In the case of a network for classification, we require the output to be of fixed length(say, the number of classes).
Feed a batch of 3 dimensional images(BCHW) into the network, walk through stacks of cnn layers, now we are right before the last fully connected layer, the features maps are of the size bchw.
The length(number of output neurons) of the final output is fixed, so is the fully connected layer’s dimensions, what ensued is that the dimensions of the fc layer’s input should be of fixed size.
Follow the above discussion, the input image’s size should also be fixed if there’re only fixed CNN layers between input and the fully connected layer.
If so this would greatly reduce the versatility of the model, the model won’t be able to classify images of other sizes directly.
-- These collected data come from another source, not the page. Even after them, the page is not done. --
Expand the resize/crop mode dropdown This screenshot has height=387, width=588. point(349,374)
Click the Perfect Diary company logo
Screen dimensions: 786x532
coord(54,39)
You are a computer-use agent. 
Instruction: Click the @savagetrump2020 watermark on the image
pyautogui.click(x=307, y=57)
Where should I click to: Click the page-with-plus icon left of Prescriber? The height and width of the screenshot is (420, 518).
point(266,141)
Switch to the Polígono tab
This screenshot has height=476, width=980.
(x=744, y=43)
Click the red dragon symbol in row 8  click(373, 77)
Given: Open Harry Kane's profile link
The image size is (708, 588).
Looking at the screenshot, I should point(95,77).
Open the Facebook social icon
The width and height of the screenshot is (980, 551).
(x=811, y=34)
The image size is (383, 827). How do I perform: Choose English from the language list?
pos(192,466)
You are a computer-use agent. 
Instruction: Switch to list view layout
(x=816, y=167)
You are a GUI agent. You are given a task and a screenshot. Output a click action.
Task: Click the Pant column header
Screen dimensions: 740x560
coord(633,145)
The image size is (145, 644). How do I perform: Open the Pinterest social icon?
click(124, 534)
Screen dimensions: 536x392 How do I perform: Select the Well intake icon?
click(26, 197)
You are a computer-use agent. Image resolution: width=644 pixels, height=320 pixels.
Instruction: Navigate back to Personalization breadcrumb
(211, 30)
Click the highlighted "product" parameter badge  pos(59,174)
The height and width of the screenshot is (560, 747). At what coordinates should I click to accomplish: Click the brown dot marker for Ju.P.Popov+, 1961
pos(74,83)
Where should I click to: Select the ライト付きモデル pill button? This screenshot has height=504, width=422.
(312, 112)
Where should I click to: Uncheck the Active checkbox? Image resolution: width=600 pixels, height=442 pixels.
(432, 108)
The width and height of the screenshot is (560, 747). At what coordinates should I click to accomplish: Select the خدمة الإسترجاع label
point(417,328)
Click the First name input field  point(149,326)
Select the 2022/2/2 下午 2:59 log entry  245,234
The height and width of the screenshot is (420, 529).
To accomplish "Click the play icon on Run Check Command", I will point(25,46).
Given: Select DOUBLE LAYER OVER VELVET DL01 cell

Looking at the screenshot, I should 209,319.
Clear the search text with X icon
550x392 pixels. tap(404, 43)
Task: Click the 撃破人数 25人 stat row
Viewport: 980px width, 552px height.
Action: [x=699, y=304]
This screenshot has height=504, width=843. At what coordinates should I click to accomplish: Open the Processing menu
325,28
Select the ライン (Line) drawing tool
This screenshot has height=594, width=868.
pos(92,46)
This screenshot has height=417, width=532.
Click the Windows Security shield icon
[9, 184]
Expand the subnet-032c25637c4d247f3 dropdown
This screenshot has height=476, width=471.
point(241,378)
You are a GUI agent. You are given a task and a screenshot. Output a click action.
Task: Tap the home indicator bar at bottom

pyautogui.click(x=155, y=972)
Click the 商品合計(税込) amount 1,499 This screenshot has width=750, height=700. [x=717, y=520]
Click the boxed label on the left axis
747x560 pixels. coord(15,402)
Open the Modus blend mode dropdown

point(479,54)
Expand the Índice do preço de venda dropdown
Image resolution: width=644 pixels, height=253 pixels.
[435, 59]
Here’s the Spatial Pyramid Pooling layers to help, we usually know it as SPP module.
SPP module takes 4 dimensional features of various sizes, we denote the size as BCHW, it’s output would be of fixed size BCL, where L is the output’s length.
SPP employs pooling to achieve the fixed size. Whatever size of the input, the output is fixed. The window of the pooling operation is chosen accordingly, to give you an idea, let’s walk through a concrete example.
If the output’s length is predefined as 30, the input feature are of size 40 x 48, SPP module will firstly calculate the window size of the pooling operation to be 8 x 8, then each pooling window’s single value output are connected , resulting a one dimensional fixed length vector of size 30 for each channel.
Now we got an idea what it means by Spatial Pooling, so where is the “Pyramid”.
In computer vision tasks, there’s always the trade-off between large context information and localized details information.
Intuitively, both information is essential for a robust inference, for example, both cats and dogs are furry, if with no context information large enough given, we can’t tell them from localized details information alone. If we only look into the general information, we can’t capture the variations like poses, illuminations etc within the images, so a cat sleep like a dog may be falsely classified as a dog.
So how to maintain context information and detail information at the same time. In classical CV works like SIFT, Image Pyramids are the key to their success.
So recursively resample the images(usually by a half), all these images stack like an image pyramid. In our case we build a feature pyramid in the same way.
For each layer of the feature pyramid, we use spatial pooling to get a fixed length output, then we concatenate all these outputs, which is also of fixed length.
You see, now you understand why we need SPP module and how it is implemented!